> **TASK INPUTS**

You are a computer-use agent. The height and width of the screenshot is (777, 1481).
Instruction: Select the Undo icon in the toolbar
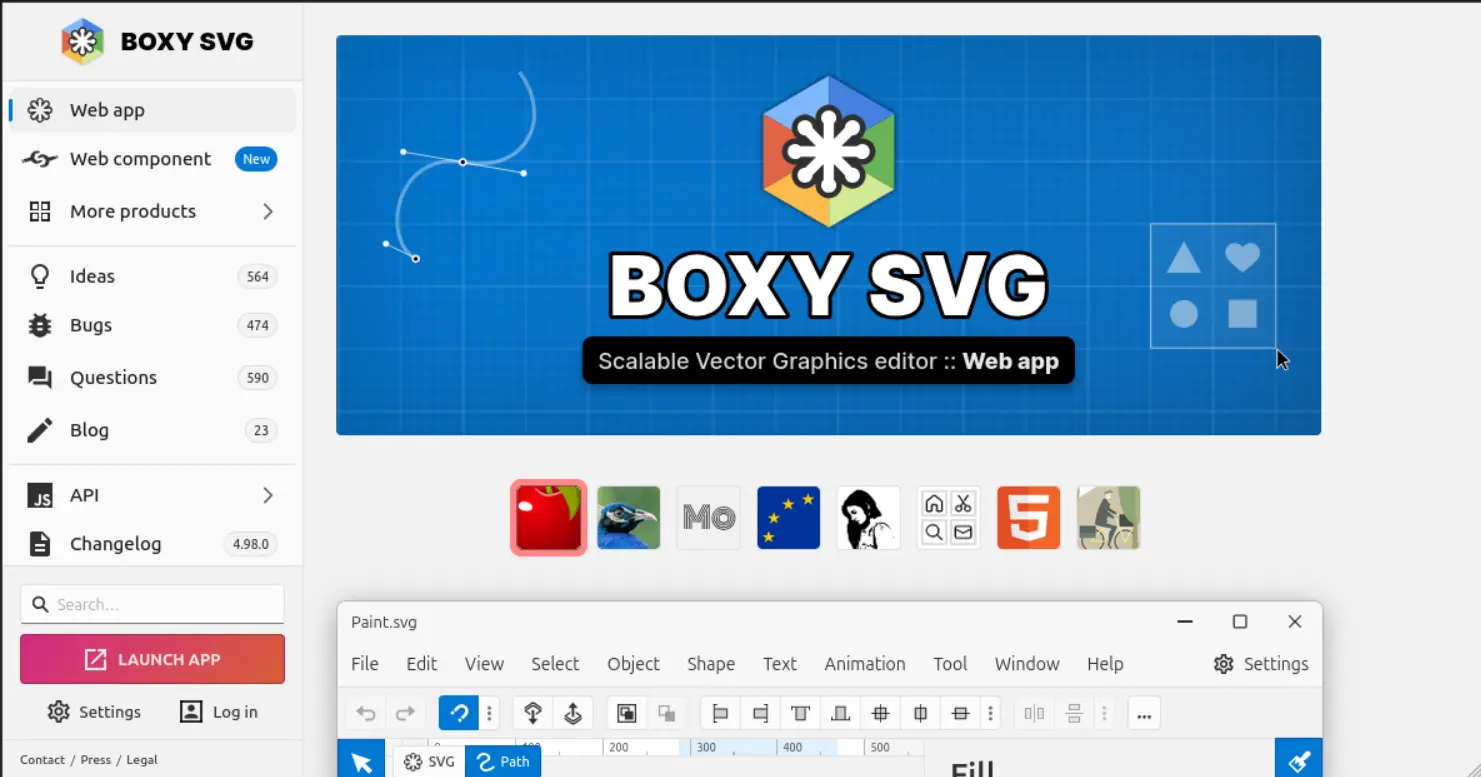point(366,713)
==
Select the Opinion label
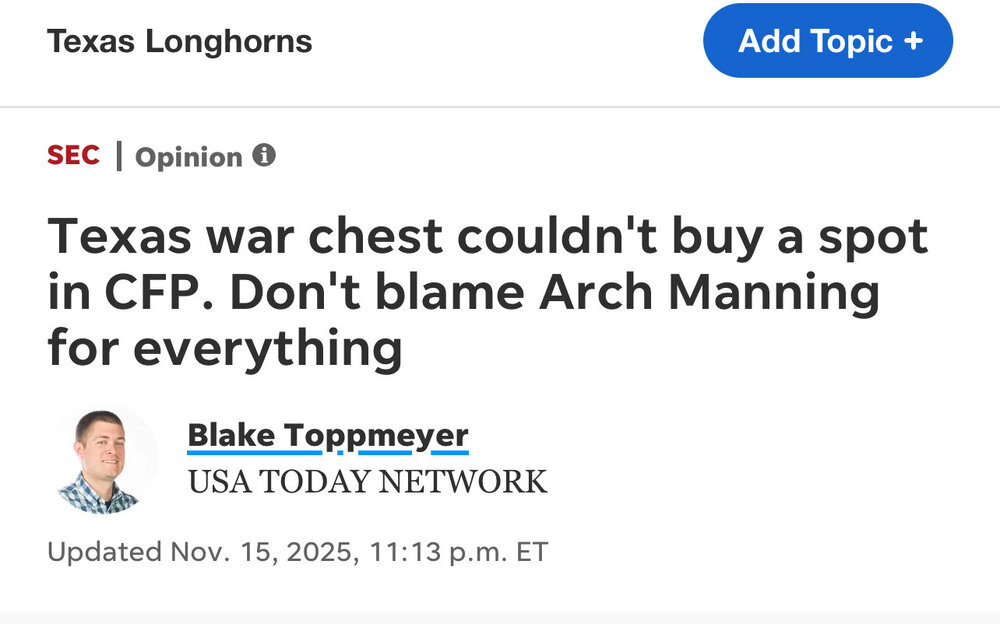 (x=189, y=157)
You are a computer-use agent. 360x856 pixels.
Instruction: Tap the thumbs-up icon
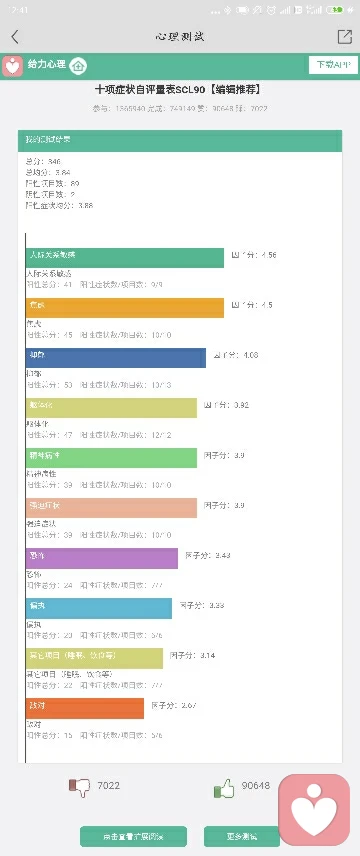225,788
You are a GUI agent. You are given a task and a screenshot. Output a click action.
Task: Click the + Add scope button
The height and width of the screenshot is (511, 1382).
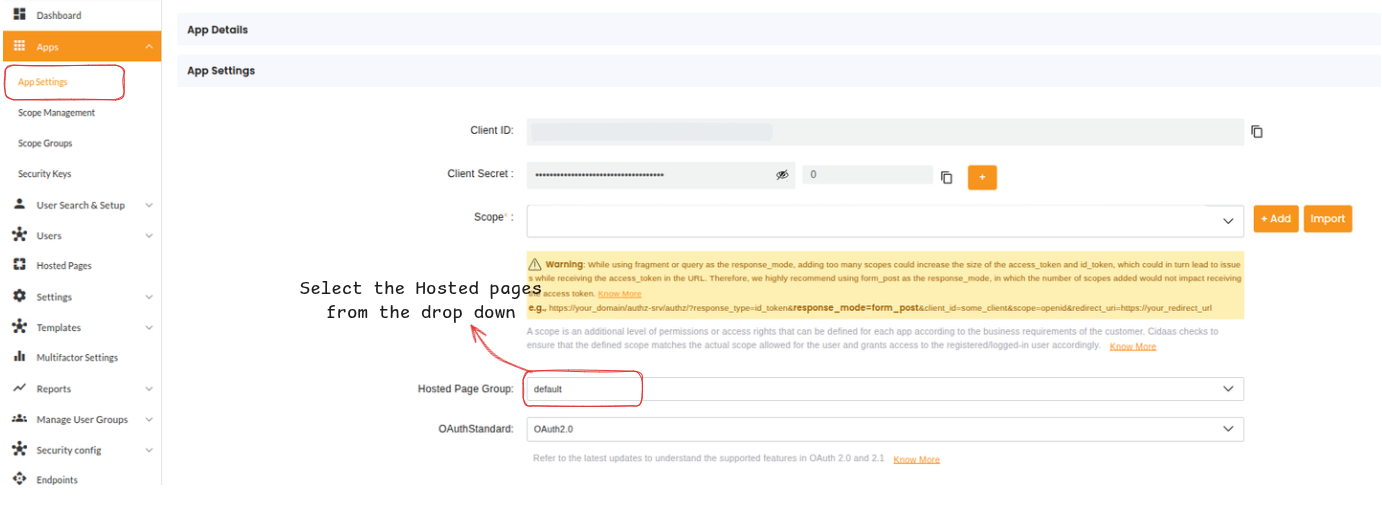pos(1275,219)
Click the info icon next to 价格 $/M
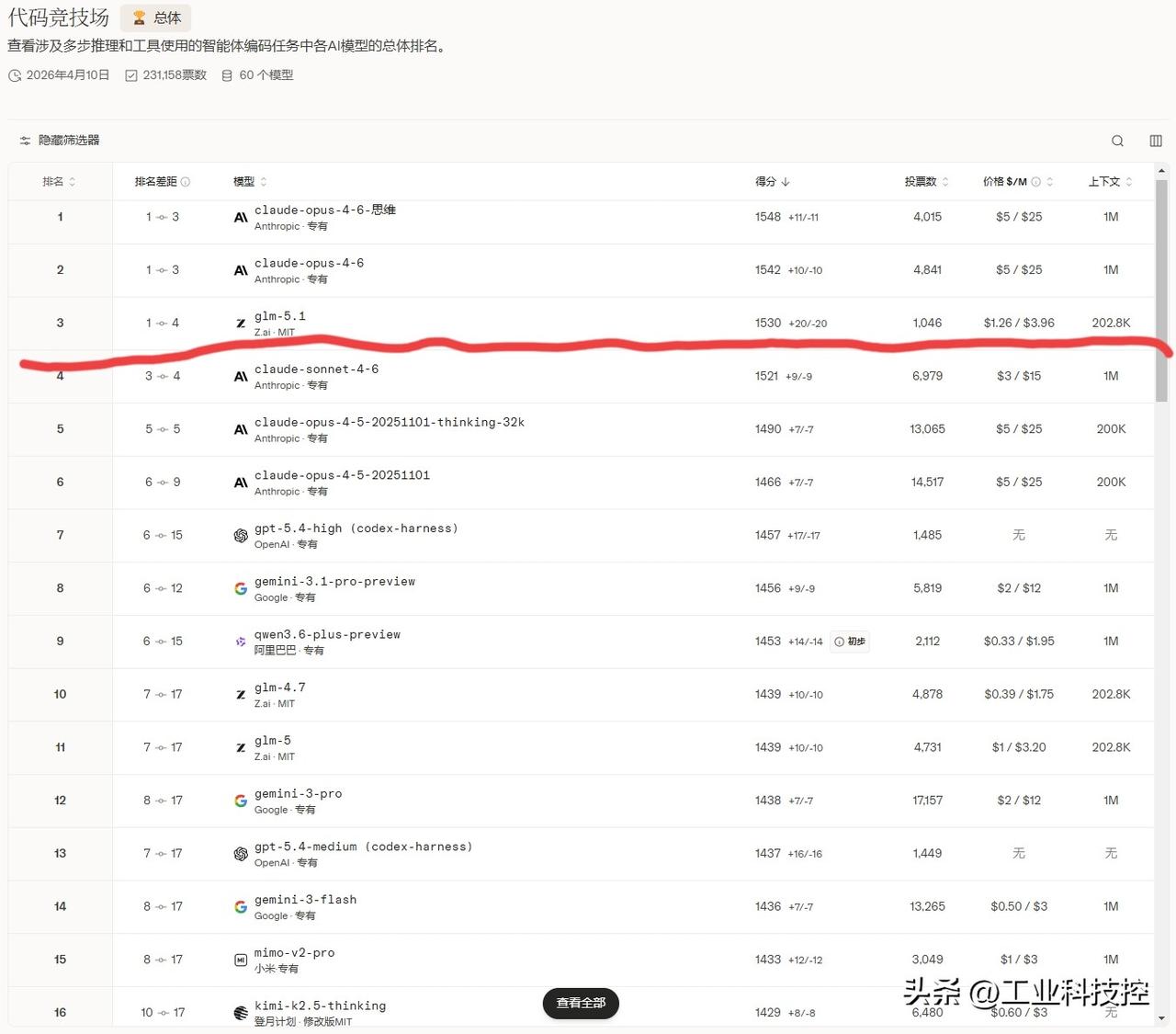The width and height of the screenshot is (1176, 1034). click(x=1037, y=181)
* * *
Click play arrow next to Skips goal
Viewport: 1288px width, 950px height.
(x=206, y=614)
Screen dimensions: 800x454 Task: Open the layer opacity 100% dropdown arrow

> **YOUR OBJECTIVE**
Among the entries above, count every line containing the string "agent". Your reply must be that number alone.

> **COMPLETED EXERCISE**
3